KNOXVILLE, Tenn. — Tennessee introduced its new athletics director Thursday, welcoming Kansas State’s John Curry home.
Wearing his 1998 National Championship ring, Currie delivered a nostalgic message of unity, hoping to bring together a fractured fanbase and conjure up the lore of old.
The 45-year-old will officially start as the Vols AD on April 1, his birthday.
Here are 10 more notes and nuggets from John Currie’s reception and introductory press conference…
1. Tennessee chancellor Dr. Beverly Davenport interviewed Currie alone in Manhattan, Kansas on Monday. Although she semantically explained that the Turnkey Sports Entertainment search firm recommended Currie, Dr. Davenport didn’t directly answer whether any of the other members of the search committee participated in the final decision.
Sometime Monday afternoon, she pulled out a contract and offered Currie the job, with the new AD saying, “The chancellor pulled out that piece of paper and all that I could think about was Maxim #2, Mr. (Jimmy) Haslem. ‘Play for and make the breaks and when one comes your way score.’ So I pulled out a pen and signed that paper really fast.”
2. Currie comes to Tennessee with a reputation as a high-energy, fast-talker, but he said one of his early goals is to just listen and learn.
“The good Lord gave me two ears, two eyes and one mouth for a reason, and the first thing I’ve got to do is get around and listen. To see and learn and reconnect with folks.”
3. Currie explained that he’s “evolved” since his eight years at Kansas State, taking a valuable lesson from former Tennessee AD Doug Dickey.
“I remember Dickey one time, when I first got here, saying, ‘Now John, the wheels aren’t off this thing. You don’t have to fix everything yet.’ I think as a young person, all of us, we start off thinking we’ve got to solve every problem right now in a certain way. And over time you kind of learn that you sometimes need to sit back a little bit.”
4. Currie said winning championship is “absolutely critical” at Tennessee. “We’ve got a bunch of banners around here,”he said. “We’ve got trophies and like Dickey used to say, you’re either playing for the title or biting on the butt of the guy who is, that’s what Tennessee is about.”

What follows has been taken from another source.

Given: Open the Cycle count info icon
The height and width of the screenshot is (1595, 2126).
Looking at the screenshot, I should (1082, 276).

5. Dr. Davenport believes strongly in Currie’s reputation with transparency and academic compliance. Some of her many questions to Currie during the interview process were, ‘How strong are you? How much courage do you have? Do you have a stiff backbone?

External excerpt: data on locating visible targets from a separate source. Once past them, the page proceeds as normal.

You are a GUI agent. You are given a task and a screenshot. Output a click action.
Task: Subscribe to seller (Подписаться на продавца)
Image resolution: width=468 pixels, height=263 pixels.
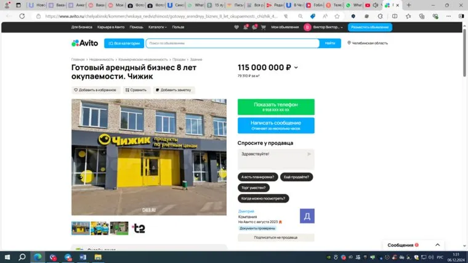coord(276,237)
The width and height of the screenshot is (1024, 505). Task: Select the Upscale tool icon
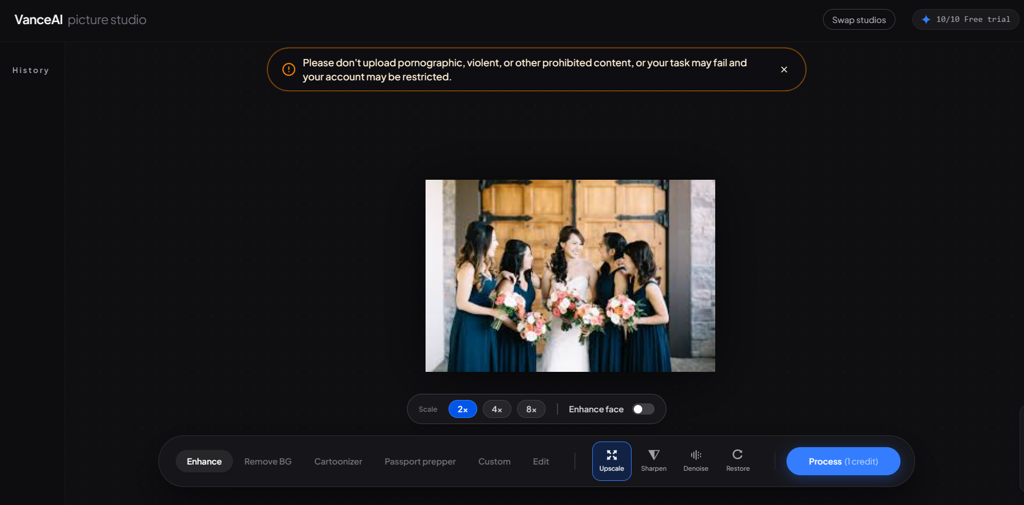[x=611, y=455]
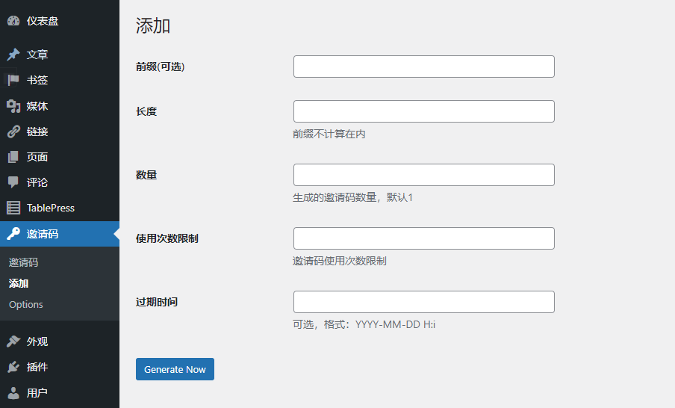
Task: Click into the 长度 text field
Action: 423,111
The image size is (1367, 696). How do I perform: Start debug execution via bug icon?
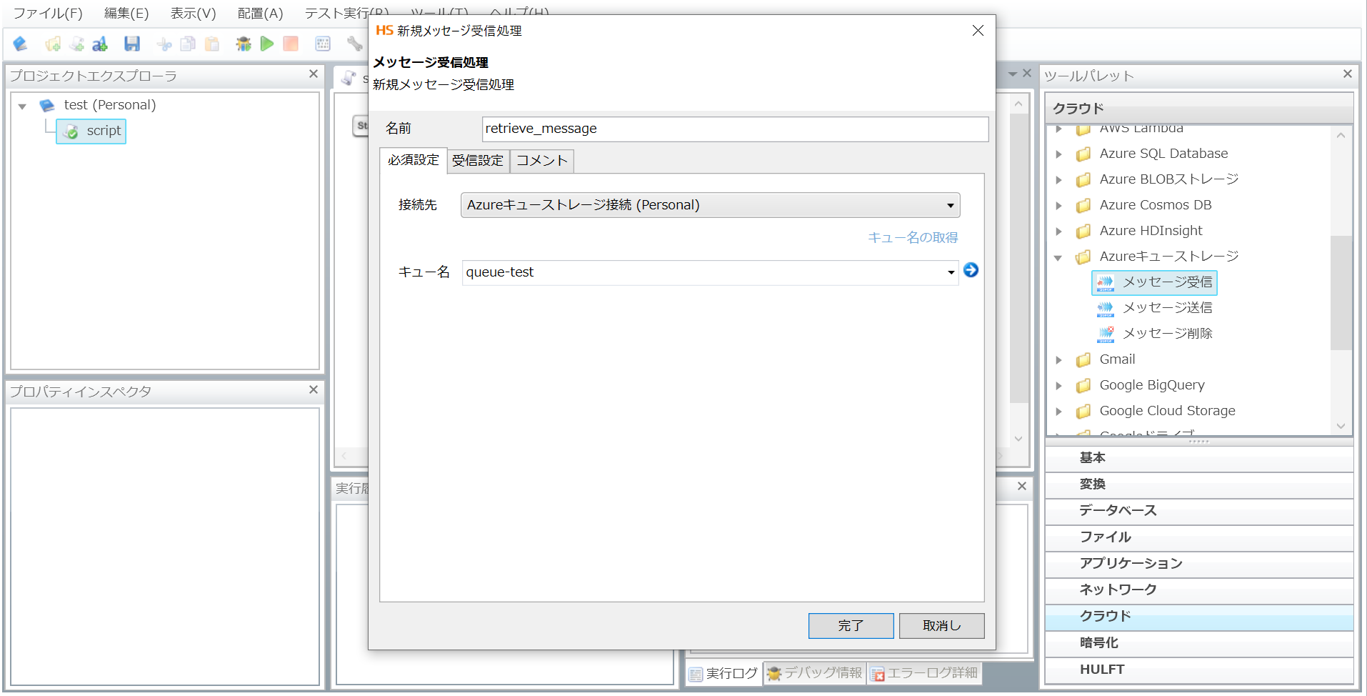244,44
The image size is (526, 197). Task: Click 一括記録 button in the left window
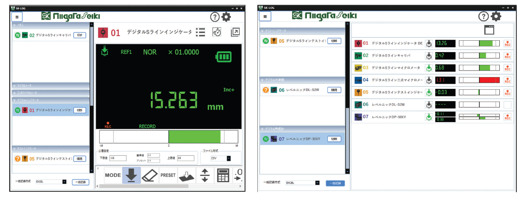tap(80, 181)
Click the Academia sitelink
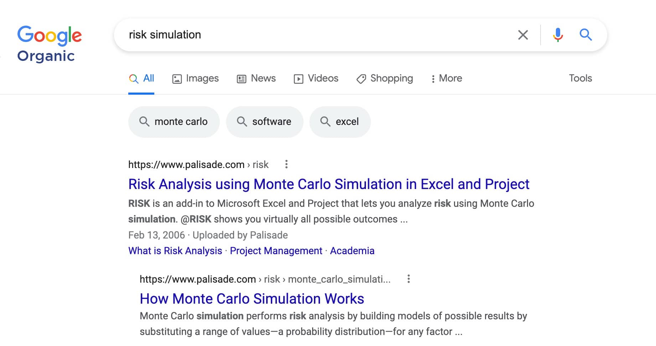 (352, 251)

6. Currie was asked directly about reinstating the Lady Vols name for the basketball team, but the new AD skirted the question and said he hadn’t contemplated such a move yet.

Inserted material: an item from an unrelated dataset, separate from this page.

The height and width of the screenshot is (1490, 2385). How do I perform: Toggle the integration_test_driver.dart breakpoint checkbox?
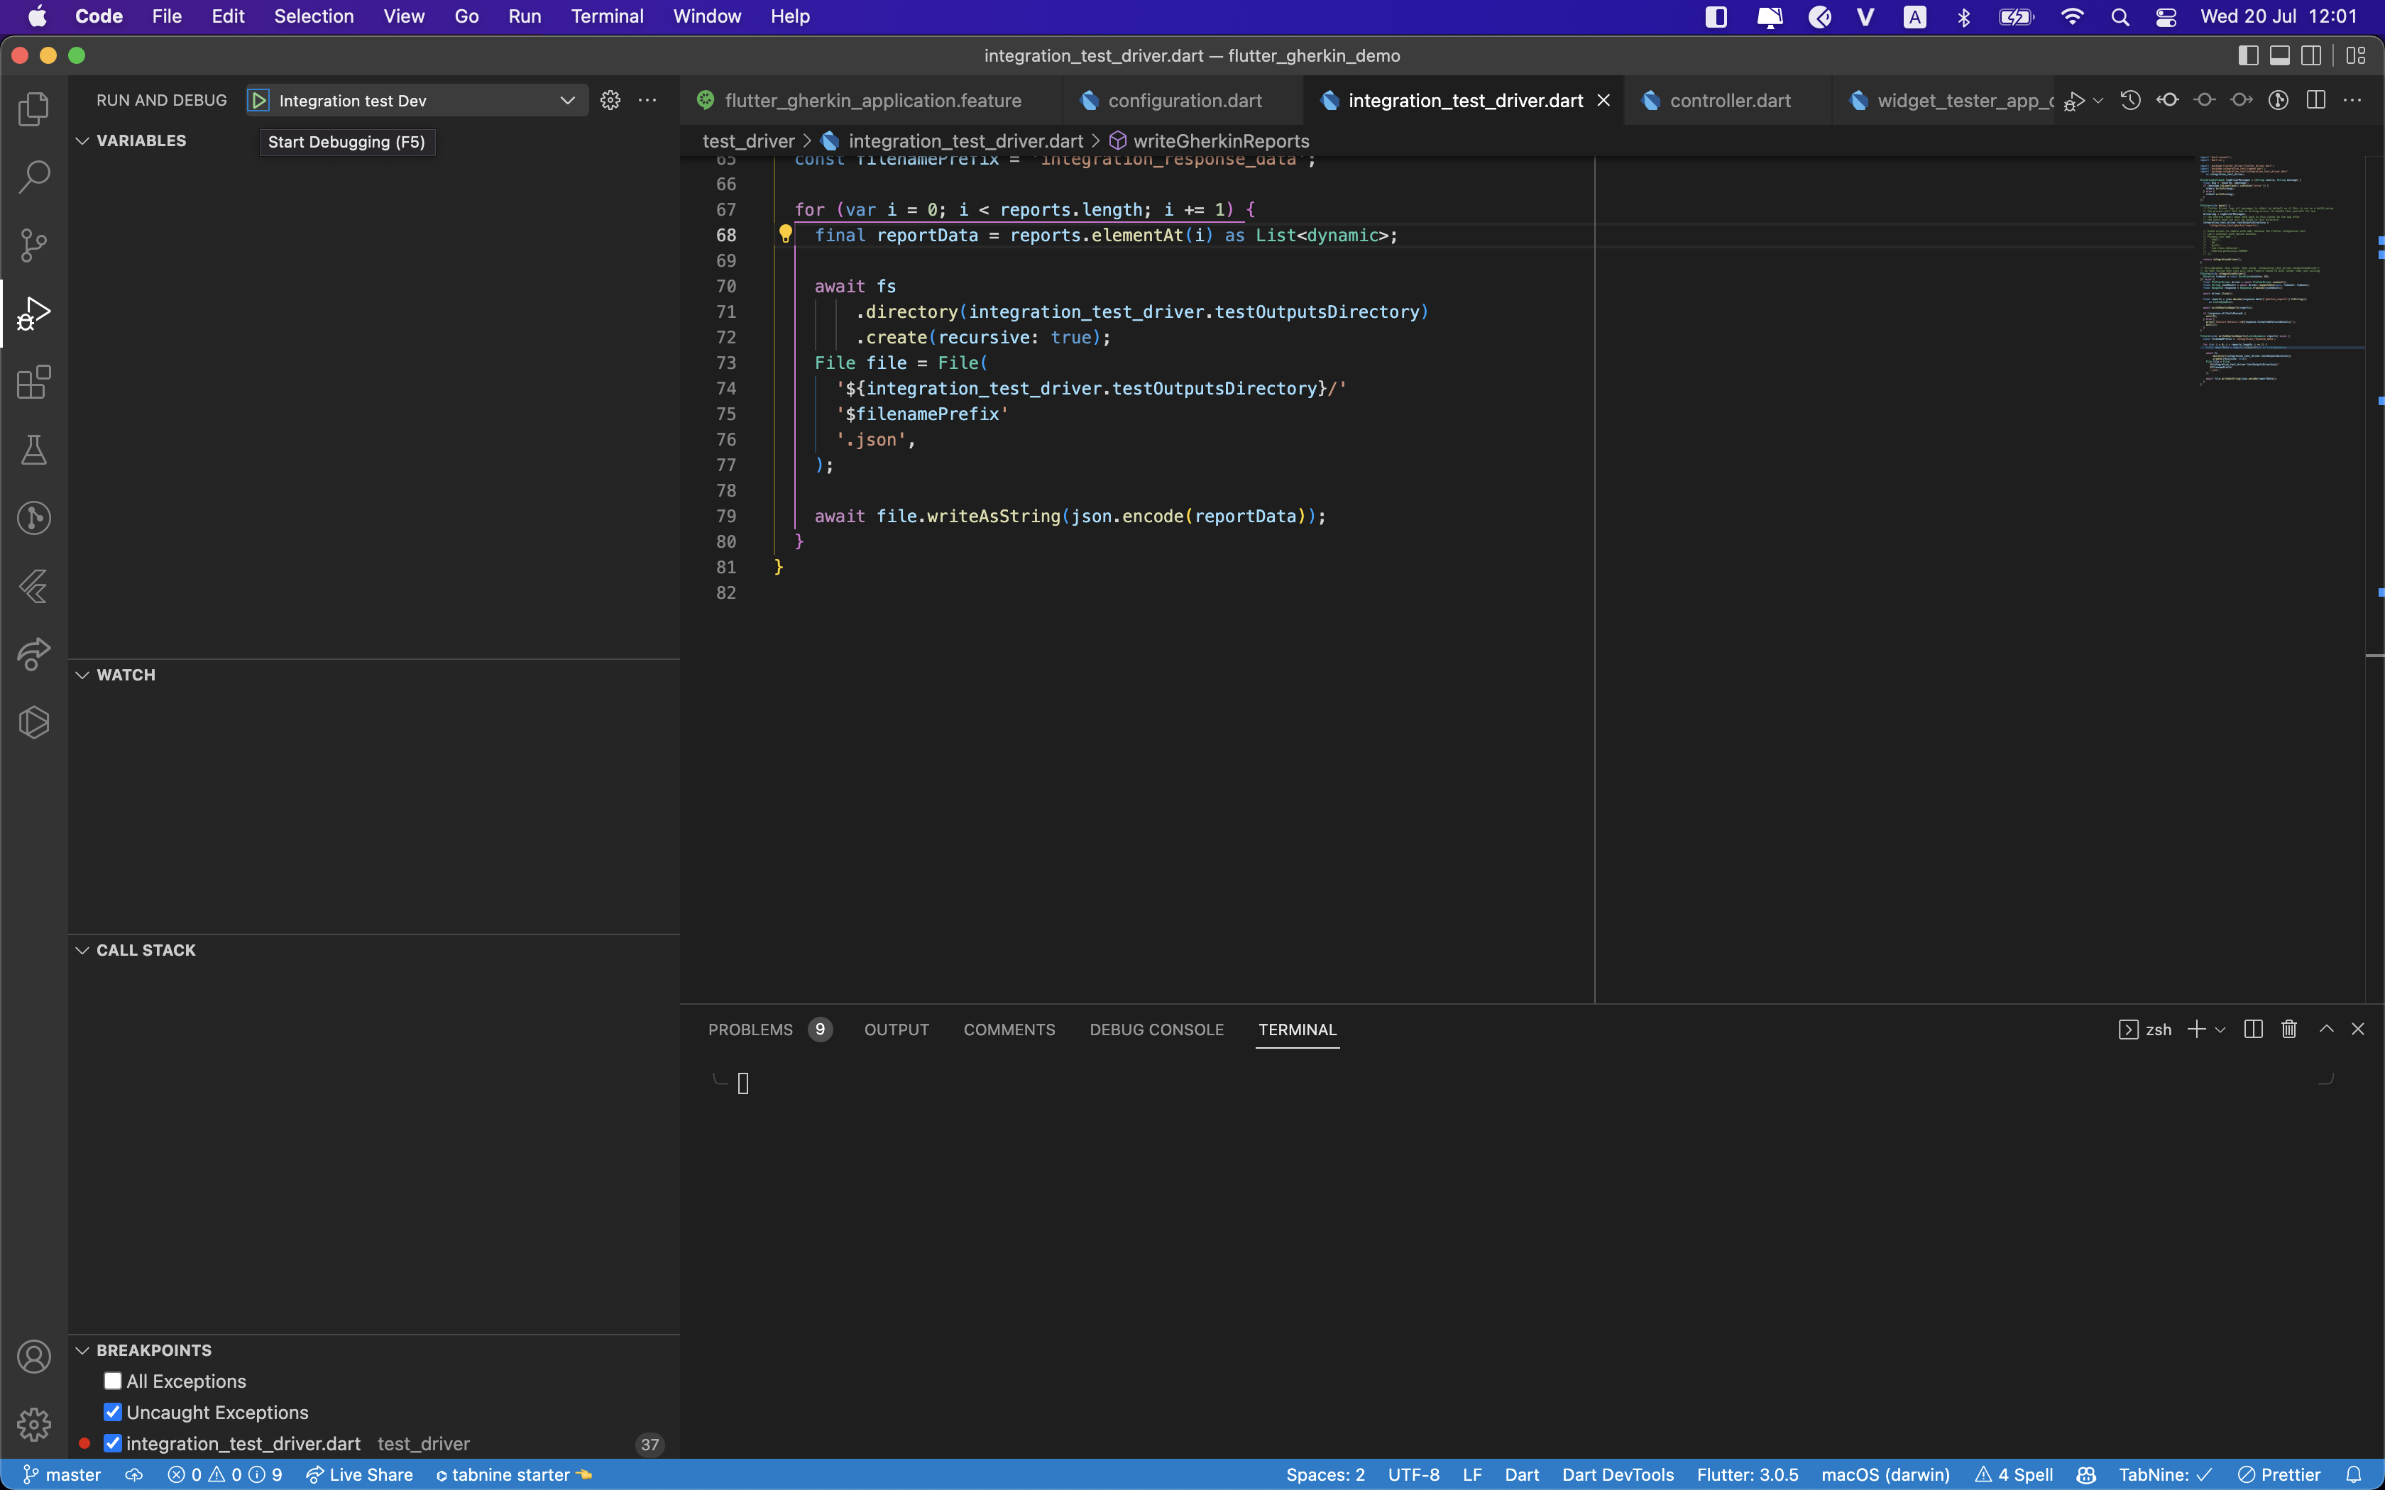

7. Currie mentioned a lot of names during his reception speech Thursday, even giving a shoutout to Phillip Fulmer, a well-publicized candidate for the AD job. He said Fulmer “gave us the greatest run in the modern era of Tennessee football.”
Oddly, Currie did not acknowledge current Tennessee football coach Butch Jones, who sat in the front row and just two seats away from Peyton Manning. Tennessee’s entire football staff attended the ceremony.
8. Currie detailed the advantages and challenges of returning to a place he has history with. He finds “comfort” in coming home, saying, “I get to come back to a place I’ve already been at.”
But, “that’s an advantage and disadvantage. One of the disadvantages is that when you’re at a place for awhile, you’re part of some decisions and you do hurt some feelings. But there’s also the advantage that you know a lot of folks, too.”
9. Dr. Davenport would not disclose Currie’s contract deals, but said they would be public soon. Former Tennessee AD Dave Hart made more than $800,000.
10. While some don’t consider Currie “a Tennessee guy,” all three of Currie’s children — Jack, Virginia and Mary Dell — were born in Knoxville.